此論文裡，我們提出了一套利用Verilog-A硬體描述語言建立ΣΔDAC類比電路的行為模型，並且利用由下而上(bottom-up)的驗證方法，將電路的非理想因素萃取出來，並建立了一套標準的參數萃取流程，使得我們的行為模型更接近實際傳統的電晶體層級(transistor level)的模擬結果，達到快速模擬又不失精確度的目的。

With the process technology innovating rapidly, the device size is continuing to scale down. In SoC era, traditional design techniques must be modified to solve the integration problems with over million gate counts in a single chip. The major design challenge is the issue of co-simulation speed to verify a mixed-signal system. Integrating all blocks at layout-level and running the low-level post-layout simulation become almost infeasible for modern large designs. Moreover, such traditional simulator like SPICE requires too much simulation time such that it cannot meet the designer’s demand due to the pressure of time to market. Therefore, building a behavioral model is necessary so that we could get the simulation results very soon.
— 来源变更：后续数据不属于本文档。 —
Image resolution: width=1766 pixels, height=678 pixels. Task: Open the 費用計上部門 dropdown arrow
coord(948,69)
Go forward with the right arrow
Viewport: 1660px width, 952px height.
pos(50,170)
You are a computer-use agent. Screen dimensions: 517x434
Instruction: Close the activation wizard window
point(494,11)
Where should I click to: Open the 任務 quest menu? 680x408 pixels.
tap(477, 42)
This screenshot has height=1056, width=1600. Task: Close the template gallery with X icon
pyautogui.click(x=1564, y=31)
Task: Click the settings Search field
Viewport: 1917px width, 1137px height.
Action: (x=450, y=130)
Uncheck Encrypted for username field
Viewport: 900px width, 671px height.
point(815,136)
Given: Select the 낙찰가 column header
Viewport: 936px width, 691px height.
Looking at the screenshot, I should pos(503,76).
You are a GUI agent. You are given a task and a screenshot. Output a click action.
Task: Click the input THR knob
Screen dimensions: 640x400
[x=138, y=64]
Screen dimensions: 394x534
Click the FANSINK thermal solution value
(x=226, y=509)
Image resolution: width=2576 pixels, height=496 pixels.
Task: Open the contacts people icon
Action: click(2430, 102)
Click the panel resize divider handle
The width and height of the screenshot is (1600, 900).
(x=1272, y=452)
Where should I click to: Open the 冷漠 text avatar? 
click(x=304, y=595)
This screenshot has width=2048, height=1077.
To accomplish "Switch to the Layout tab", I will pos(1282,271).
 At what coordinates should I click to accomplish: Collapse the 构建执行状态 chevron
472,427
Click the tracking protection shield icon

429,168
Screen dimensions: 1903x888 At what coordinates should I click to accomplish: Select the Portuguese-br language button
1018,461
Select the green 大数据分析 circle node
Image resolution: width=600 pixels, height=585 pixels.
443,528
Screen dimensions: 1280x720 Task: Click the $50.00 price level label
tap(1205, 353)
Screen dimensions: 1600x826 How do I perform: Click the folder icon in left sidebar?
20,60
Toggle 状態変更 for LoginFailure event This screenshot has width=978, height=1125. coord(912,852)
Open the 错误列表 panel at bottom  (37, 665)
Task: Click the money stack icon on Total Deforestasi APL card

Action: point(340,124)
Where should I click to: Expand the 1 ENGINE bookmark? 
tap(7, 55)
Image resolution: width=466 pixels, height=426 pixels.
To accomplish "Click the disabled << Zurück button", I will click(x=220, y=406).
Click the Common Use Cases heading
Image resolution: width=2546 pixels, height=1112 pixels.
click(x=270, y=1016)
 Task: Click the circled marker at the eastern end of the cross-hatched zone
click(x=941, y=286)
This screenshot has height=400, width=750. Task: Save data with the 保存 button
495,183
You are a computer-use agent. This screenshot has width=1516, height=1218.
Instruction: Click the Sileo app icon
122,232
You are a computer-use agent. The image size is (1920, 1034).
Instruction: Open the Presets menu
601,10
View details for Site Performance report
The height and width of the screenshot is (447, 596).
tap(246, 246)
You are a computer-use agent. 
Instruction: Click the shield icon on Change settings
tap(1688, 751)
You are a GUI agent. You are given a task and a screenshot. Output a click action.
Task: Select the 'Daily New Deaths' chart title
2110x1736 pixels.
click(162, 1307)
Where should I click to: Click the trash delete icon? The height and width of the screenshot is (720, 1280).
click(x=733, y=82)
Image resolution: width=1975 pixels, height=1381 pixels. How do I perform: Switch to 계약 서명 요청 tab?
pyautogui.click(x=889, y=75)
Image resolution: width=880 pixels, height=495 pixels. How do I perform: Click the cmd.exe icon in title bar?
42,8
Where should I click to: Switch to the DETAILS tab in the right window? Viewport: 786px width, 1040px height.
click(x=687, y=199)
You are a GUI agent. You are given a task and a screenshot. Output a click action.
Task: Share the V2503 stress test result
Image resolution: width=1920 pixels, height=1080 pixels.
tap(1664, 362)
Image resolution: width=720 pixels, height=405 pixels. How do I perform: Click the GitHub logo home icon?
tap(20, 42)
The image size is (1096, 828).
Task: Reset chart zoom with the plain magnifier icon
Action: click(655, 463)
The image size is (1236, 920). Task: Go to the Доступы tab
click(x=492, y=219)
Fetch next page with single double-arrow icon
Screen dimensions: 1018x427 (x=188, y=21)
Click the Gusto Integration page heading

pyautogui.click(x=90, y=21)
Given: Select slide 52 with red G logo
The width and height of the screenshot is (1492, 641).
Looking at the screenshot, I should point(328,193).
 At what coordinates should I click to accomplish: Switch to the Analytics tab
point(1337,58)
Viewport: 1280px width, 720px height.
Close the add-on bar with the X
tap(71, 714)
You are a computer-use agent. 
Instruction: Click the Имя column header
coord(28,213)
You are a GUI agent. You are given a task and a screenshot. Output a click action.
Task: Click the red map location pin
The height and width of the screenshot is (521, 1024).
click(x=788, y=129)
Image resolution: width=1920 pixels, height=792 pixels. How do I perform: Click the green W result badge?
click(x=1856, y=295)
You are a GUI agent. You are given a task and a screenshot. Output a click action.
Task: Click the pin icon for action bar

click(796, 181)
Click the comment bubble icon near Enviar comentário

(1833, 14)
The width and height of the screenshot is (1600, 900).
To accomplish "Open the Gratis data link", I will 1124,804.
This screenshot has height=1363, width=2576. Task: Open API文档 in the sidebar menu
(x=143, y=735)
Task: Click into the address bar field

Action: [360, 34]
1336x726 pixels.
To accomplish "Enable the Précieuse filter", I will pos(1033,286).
In this thesis, we use hardware description language Verilog-A to build the behavioral models of ΣΔDAC and use them to estimate and handle these two integration issues. We present a bottom-up extraction flow to extract the characteristic parameters for ΣΔDAC behavioral models in a short time. Then, we adjust these parameters to consider the non-ideal effects such that the behavioral model could be much closer to the simulation results of SPICE.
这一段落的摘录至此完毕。